The paradoxes of contemporary war will not stop with LeMay’s observation. The American controversy over terrorists incarcerated in Guantánamo Bay, Cuba, reveals the dilemma, indeed the contradiction, that a postmodern, lawful society is confronted with when it tries to detain lawless jihadists and treat warriors in detention as civilian criminal suspects.
At present, much of the Western legal world deems the American detention at Guantánamo of terrorists caught on the battlefield, and the interrogation techniques used to extract information from them, as inhuman and out-of-bounds. But apparently they do not object as strenuously to the simultaneous judge-jury-and-executioner practices of incinerating their suspected counterparts, along with family and friends, in Waziristan by Predator drone missiles, or blowing apart the heads of Somali pirate hostage-takers by sniper fire as they negotiate over ransom. In the former, widely condemned case, one is trying to get information from a handful of suspected terrorists to save civilian lives; in the latter, more correct instances, one decides such nonuniformed terrorists
are already guilty and deserving of execution.

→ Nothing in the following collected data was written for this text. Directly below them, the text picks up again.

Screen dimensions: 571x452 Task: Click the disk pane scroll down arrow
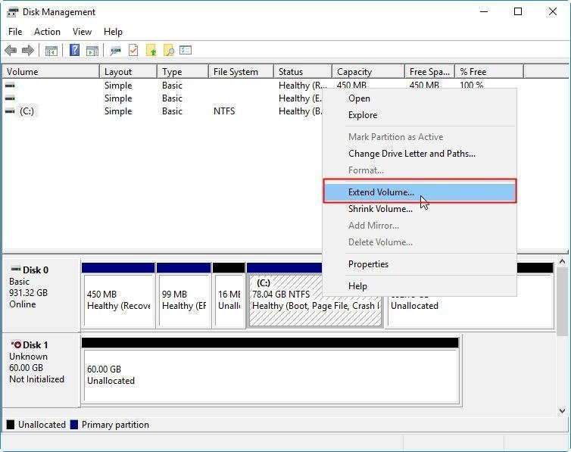click(x=562, y=411)
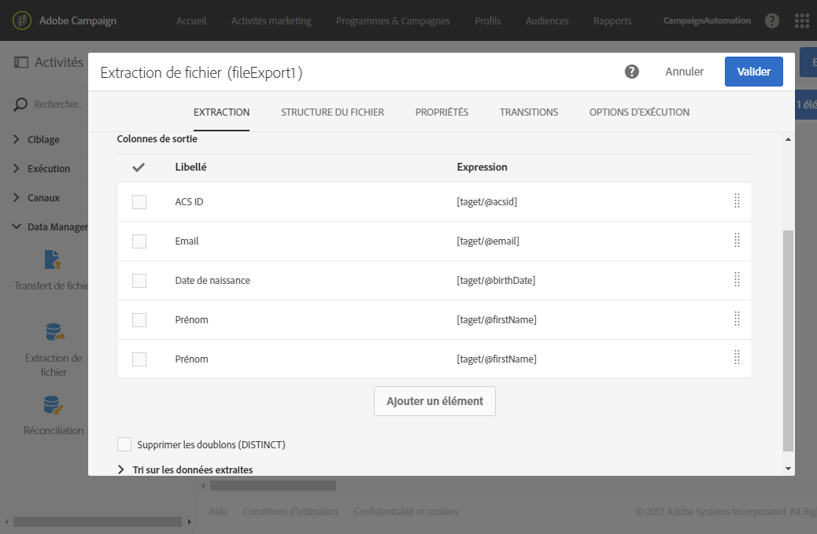Image resolution: width=817 pixels, height=534 pixels.
Task: Enable Supprimer les doublons (DISTINCT)
Action: 124,444

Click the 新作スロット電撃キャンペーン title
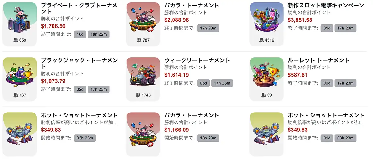(x=326, y=5)
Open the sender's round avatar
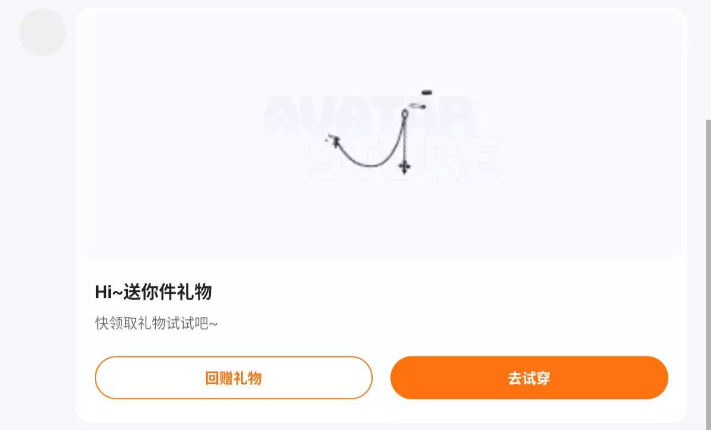The width and height of the screenshot is (711, 430). coord(43,33)
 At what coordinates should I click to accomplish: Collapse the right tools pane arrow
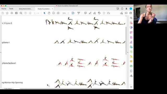(128, 52)
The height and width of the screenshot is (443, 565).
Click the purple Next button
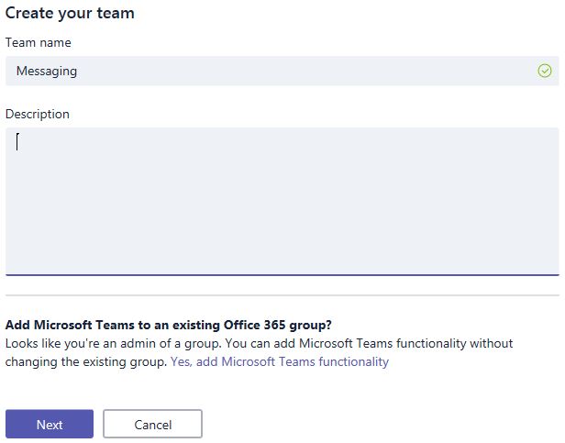(50, 424)
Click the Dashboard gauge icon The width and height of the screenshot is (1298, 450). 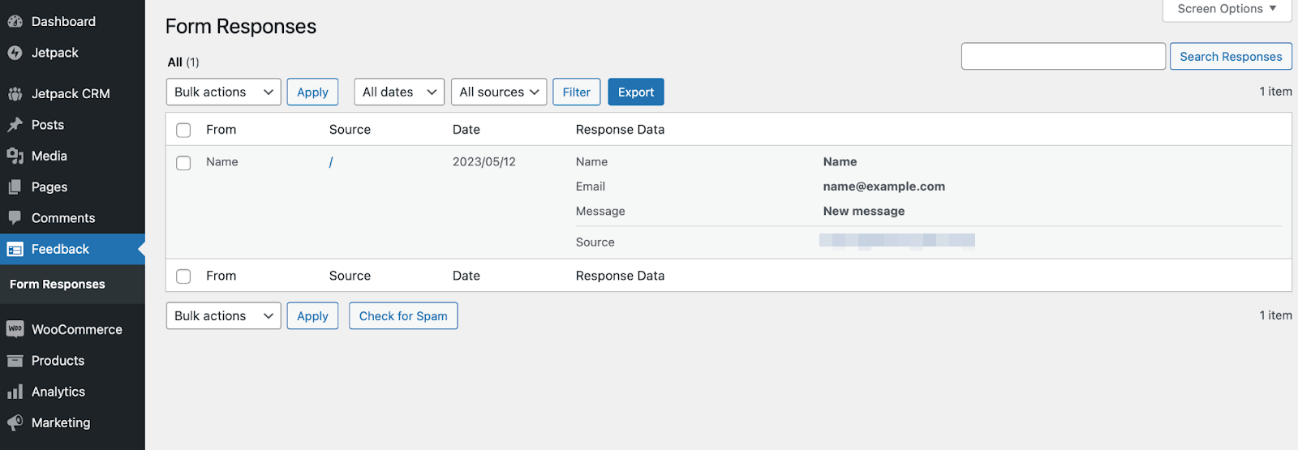click(15, 22)
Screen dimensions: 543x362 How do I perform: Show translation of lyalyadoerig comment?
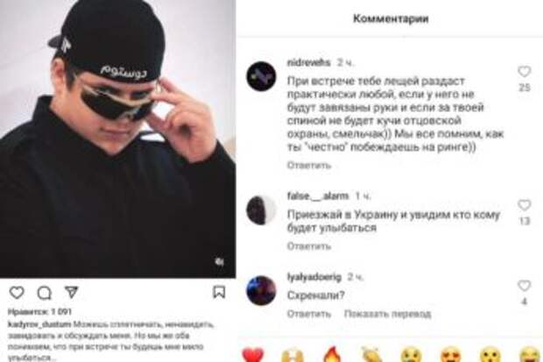coord(387,314)
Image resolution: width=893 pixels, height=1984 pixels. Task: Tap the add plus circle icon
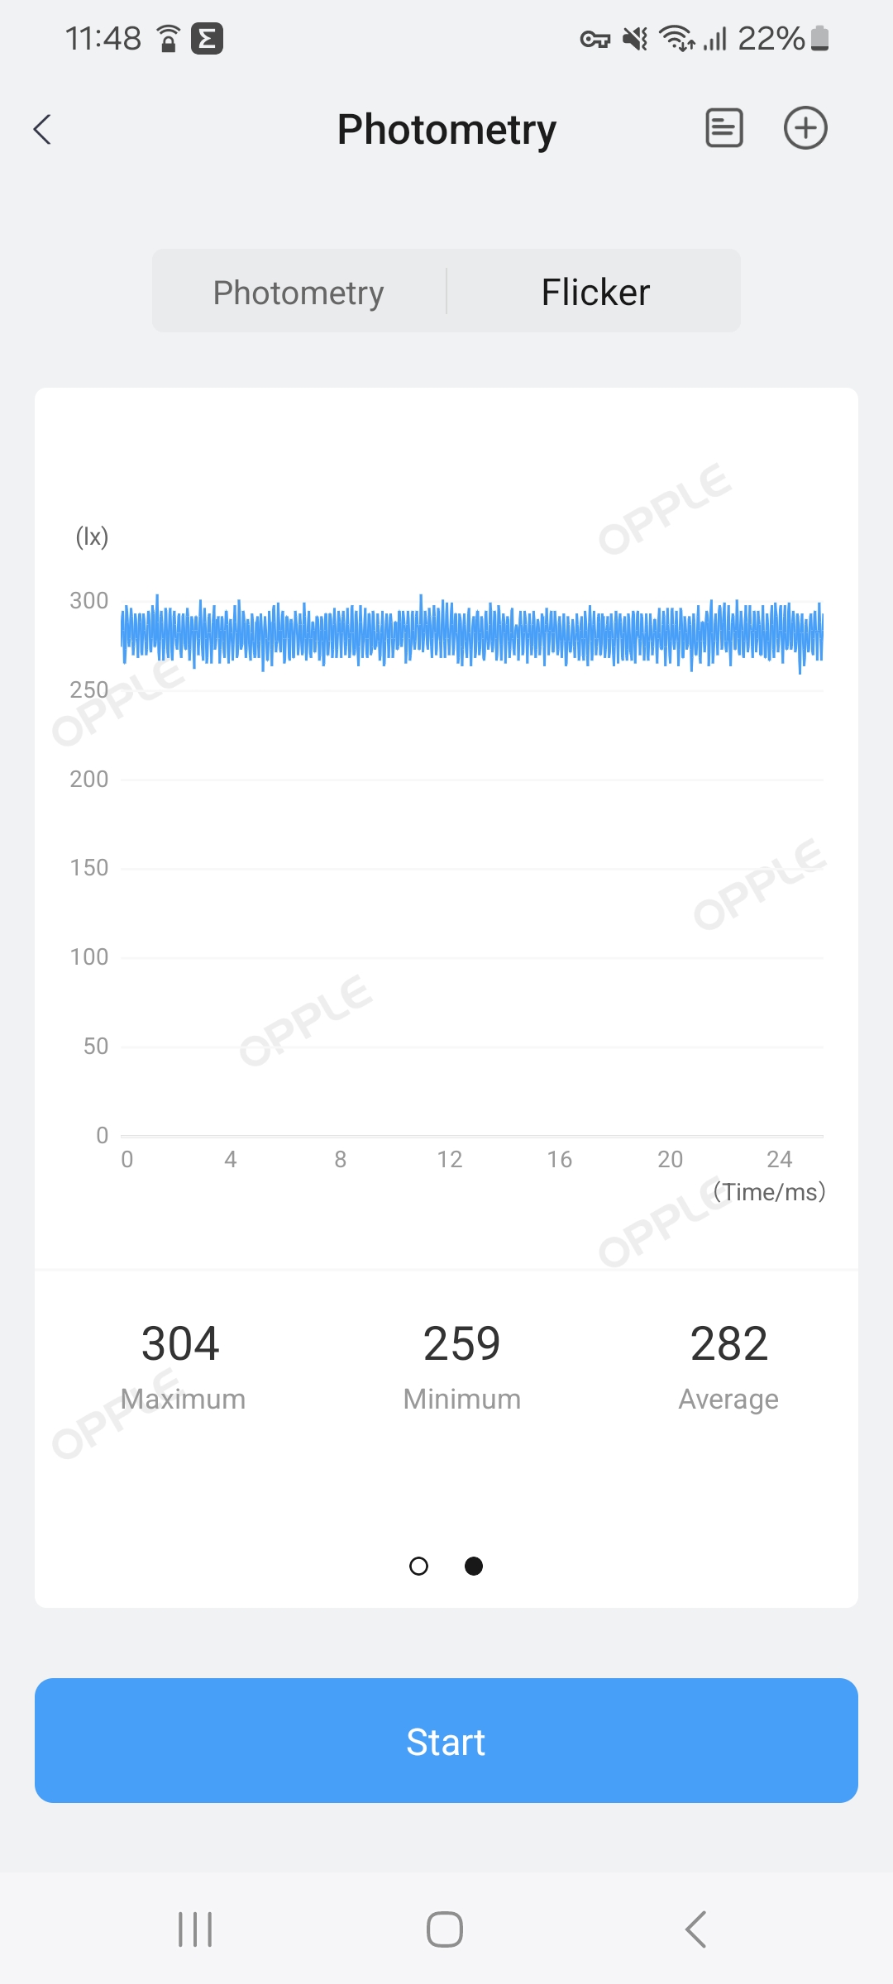pyautogui.click(x=805, y=128)
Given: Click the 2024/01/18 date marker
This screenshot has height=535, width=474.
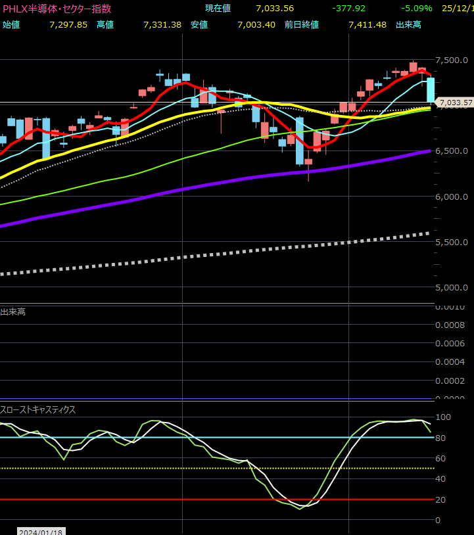Looking at the screenshot, I should coord(41,531).
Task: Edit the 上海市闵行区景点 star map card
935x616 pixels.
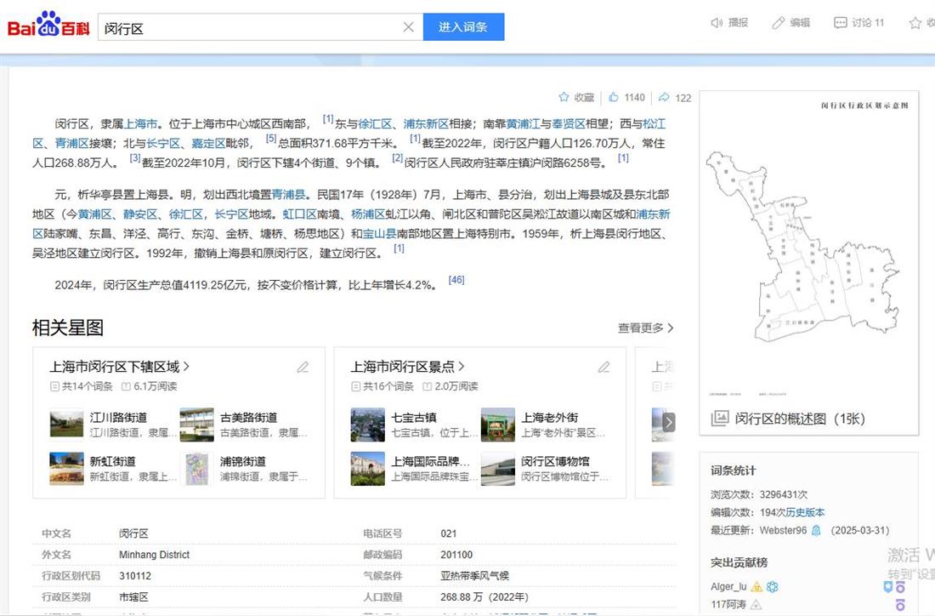Action: [x=604, y=368]
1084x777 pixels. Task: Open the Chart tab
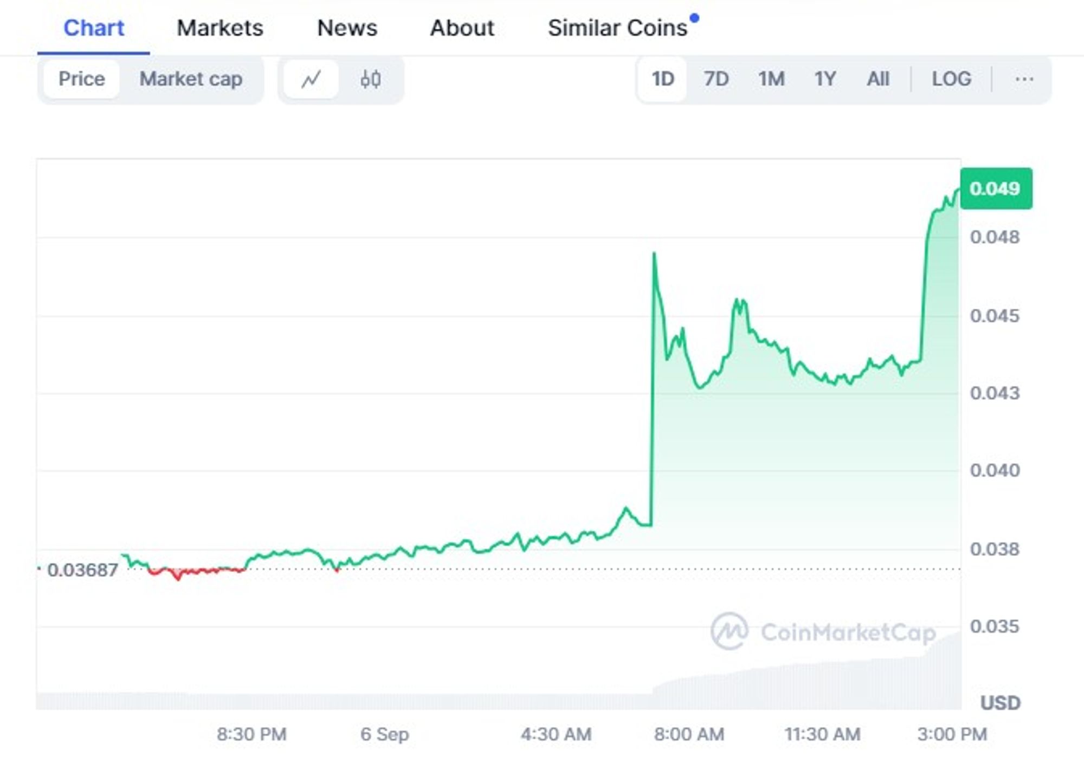[94, 28]
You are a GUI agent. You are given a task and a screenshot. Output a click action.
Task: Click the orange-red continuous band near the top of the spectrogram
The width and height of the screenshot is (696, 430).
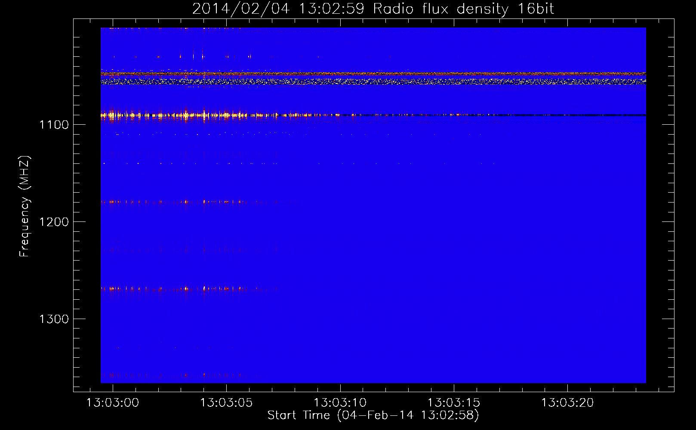click(x=370, y=74)
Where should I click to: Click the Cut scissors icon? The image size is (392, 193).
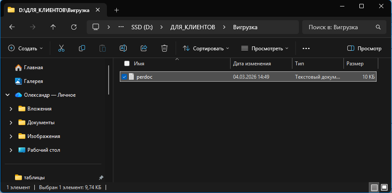click(61, 49)
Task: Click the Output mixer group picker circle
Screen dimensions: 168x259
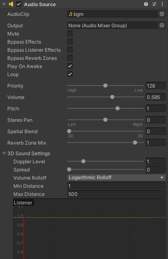Action: [x=162, y=25]
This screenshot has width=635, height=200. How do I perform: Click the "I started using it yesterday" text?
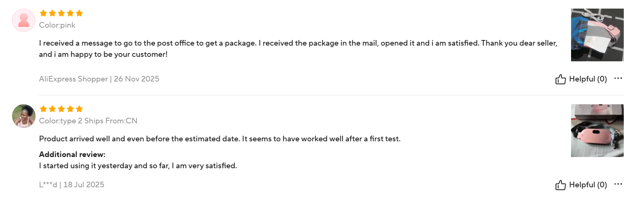[x=138, y=166]
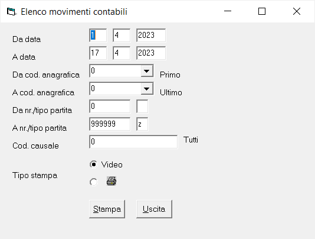The width and height of the screenshot is (315, 239).
Task: Select the printer output radio button
Action: pyautogui.click(x=93, y=182)
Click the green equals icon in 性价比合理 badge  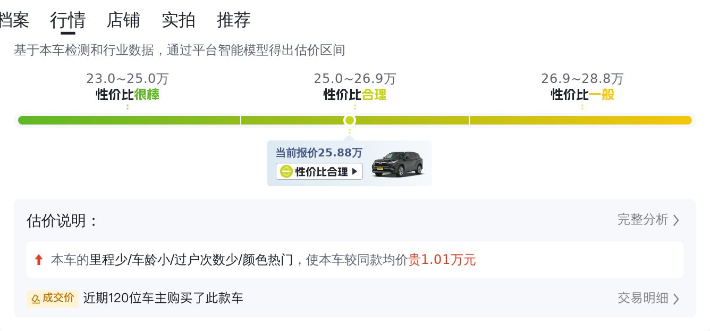click(x=286, y=171)
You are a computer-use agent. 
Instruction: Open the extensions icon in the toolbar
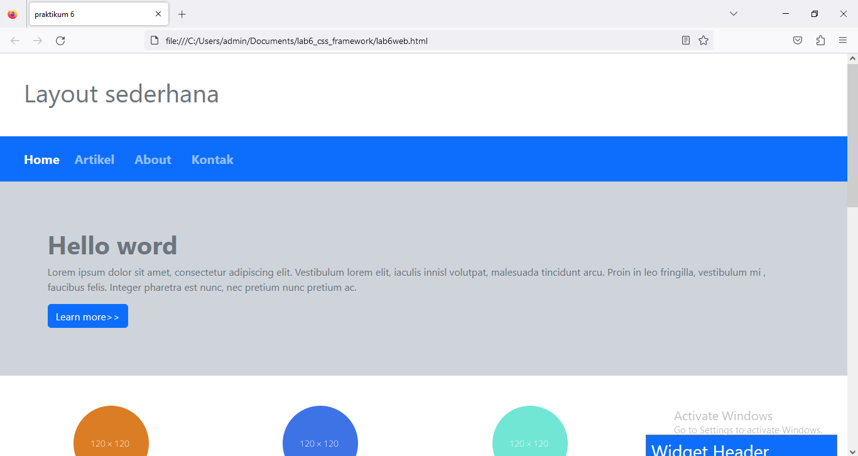click(820, 40)
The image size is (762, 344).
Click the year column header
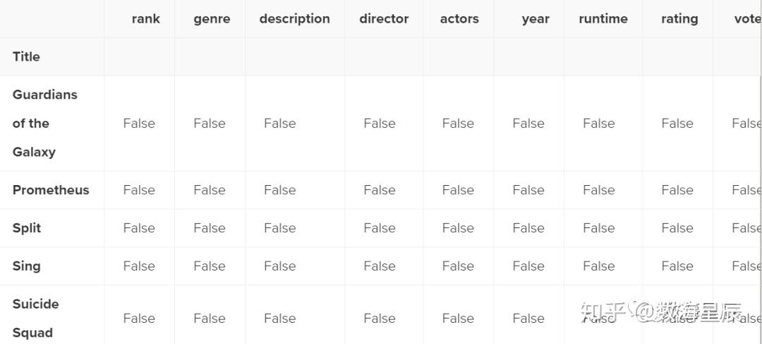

Apparently, the United States took great efforts to ensure that former Guantánamo detainees were sent to Bermuda, and photographed strolling the beaches, and that suspected terrorists in Pakistan were vaporized and their ashes scattered to the winds. Who can sort out the comparative morality? One might argue that there is far more precision and care taken in categorizing the range of prisoners at Guantánamo than in obliterating a house full of people in the Hindu Kush on the knowledge that a Taliban terrorist of some sort is inside.
As technology and purported morality evolves, the old politically incorrect notion that cruel enemies stop their mayhem only when their troops and leaders face death as a consequence of their aggression may be replaced by the promise that instead they will be merely stunned on the battlefield, detained in bases, tried in courts, and rehabilitated in long-term detention areas. Future generations will learn whether human nature has remained constant—and thus enemies who face only a temporary loss of freedom will prove more, not less, bloodthirsty against both soldier and civilian.
Americans will always remain deeply ambivalent about, but very good at, fighting wars abroad. As in the past, they will be increasingly restless, impatient, and intolerant of delays and losses, as planners continue to seek ways to win quickly through overwhelming firepower without incurring fatalities—in accordance with the perceived pulse of public opinion. Our weapons and strategies will continue to reflect just those unchanging realities, as we face a future in which American troops not only are not supposed to die in war but also, in the thickening fog of battle, perhaps not supposed to kill either.